Practice doesn't make perfect: new US study

Endless hours spent perfecting your golf swing or basketball shot could be a waste of time, according to a US study which has found that practice doesn't always make perfect.

Researchers at Stanford University looking at the way the brain plans and calculates motion made the discovery after training macaque monkeys to repeat a simple reaching task thousands of times.

"The nervous system was not designed to do the same thing over and over again," said Mark Churchland, postdoctoral researcher in electrical engineering and lead author of the study published Wednesday.

In the study, scientists rewarded the monkeys for reaching out to touch a coloured spot of light at different speeds.

During the exercise, scientists monitored the promoter cortex of the monkeys' brains, responsible for movement planning, and tracked the speed of the resulting motion. Over the course of thousands of reaches, the monkeys rarely moved with the exact same speed.

Small variations in reach speed followed small variations in brain activity during movement planning, before the monkeys started reaching for the spot, according to the study, published in the journal Neuron.

> Data listing
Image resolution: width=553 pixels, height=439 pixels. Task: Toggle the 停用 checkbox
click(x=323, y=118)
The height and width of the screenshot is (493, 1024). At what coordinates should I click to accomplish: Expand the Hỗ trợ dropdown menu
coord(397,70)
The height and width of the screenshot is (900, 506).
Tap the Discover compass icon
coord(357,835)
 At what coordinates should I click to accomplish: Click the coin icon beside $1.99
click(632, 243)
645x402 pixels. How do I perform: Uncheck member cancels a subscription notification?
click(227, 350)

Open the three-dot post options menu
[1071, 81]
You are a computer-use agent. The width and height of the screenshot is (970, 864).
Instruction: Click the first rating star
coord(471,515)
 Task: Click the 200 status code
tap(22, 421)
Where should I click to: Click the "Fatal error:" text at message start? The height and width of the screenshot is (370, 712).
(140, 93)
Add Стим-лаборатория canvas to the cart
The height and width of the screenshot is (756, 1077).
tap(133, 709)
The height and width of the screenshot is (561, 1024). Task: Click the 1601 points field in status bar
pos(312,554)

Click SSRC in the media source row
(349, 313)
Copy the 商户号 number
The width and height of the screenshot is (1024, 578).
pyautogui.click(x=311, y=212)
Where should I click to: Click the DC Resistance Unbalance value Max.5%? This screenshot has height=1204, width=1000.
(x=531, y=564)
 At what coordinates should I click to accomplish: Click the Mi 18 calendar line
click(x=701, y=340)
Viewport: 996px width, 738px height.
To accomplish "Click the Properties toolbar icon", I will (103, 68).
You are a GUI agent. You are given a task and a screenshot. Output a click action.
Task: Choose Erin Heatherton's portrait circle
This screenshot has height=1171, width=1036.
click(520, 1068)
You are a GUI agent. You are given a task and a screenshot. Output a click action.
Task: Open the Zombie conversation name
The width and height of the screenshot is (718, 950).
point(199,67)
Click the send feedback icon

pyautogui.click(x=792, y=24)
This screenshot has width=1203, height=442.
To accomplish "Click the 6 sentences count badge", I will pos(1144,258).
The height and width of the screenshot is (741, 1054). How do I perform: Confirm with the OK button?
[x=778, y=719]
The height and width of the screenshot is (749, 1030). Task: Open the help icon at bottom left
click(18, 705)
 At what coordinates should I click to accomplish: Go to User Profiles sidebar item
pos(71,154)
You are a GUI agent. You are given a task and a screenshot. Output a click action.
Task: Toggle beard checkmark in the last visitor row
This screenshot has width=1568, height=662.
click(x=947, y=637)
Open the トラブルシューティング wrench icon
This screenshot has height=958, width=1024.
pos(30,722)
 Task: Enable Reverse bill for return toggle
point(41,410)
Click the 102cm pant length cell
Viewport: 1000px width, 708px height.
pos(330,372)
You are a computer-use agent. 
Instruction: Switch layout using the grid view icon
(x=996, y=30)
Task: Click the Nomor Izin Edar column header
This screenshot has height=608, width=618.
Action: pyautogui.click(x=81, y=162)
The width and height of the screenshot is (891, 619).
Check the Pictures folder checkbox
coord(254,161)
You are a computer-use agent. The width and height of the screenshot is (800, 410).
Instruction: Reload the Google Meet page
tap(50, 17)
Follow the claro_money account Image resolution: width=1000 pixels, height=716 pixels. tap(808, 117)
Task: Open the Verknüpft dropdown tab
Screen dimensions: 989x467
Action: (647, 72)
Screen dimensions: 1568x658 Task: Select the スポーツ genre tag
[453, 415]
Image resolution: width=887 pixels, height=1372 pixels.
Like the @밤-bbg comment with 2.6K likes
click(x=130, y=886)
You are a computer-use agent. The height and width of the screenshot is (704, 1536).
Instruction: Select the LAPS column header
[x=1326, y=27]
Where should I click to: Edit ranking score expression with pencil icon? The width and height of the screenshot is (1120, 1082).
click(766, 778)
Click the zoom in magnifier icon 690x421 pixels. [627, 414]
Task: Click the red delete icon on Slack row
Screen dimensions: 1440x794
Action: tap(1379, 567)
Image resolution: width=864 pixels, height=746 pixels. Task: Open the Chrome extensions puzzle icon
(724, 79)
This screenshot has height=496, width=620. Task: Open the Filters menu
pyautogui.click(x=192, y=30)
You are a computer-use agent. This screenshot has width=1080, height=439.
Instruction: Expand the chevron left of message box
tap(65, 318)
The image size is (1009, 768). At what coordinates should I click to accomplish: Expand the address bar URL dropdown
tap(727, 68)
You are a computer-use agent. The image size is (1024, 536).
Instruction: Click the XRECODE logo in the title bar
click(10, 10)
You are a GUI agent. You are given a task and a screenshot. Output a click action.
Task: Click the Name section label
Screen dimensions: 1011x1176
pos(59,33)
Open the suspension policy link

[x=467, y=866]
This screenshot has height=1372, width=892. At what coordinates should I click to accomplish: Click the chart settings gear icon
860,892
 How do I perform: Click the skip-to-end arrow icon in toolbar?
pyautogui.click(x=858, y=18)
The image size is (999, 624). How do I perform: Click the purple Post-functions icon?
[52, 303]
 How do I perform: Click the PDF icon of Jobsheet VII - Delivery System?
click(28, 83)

> Apply what you read
A. Quote the news article about practice from "Practice doesn't make" to "thousands of times.".
B. List the person, the university, and the journal named in the news article about practice.
C. Carry on the news article about practice from the point where it stops.
The records are separate from the news article about practice and have no connection to it.

> Expected responses
A.
Practice doesn't make perfect: new US study

Endless hours spent perfecting your golf swing or basketball shot could be a waste of time, according to a US study which has found that practice doesn't always make perfect.

Researchers at Stanford University looking at the way the brain plans and calculates motion made the discovery after training macaque monkeys to repeat a simple reaching task thousands of times.

B. Mark Churchland, Stanford University, Neuron

C.
Contrary to conventional wisdom that movement variability is caused by muscle activity, the scientists found that neural activity accounts for about half the variations.

In other words, training muscles to perform a certain way through practice, such as countless hours teeing off or shooting a basketball, won't produce the same shot every time because the brain's behaviour is inconsistent.

After an initial training period, the monkeys' reach accuracy did not improve over time, suggesting that lots of practice can only improve movement control so much, said Krishna Shenoy, assistant professor of electrical engineering and neurosciences at Stanford University.

The researchers speculate that humans and animals evolved with this "improvisational style" in response to the predator-prey dynamic where predators never catch and kill prey in exactly the same conditions.

"Premium athletes' quest for consistency is a stark contrast to the way we evolved through history," Shenoy said.

Understanding the way the brain controls movement can help lead to treatments for neurological conditions such as Parkinson's disease, Shenoy said.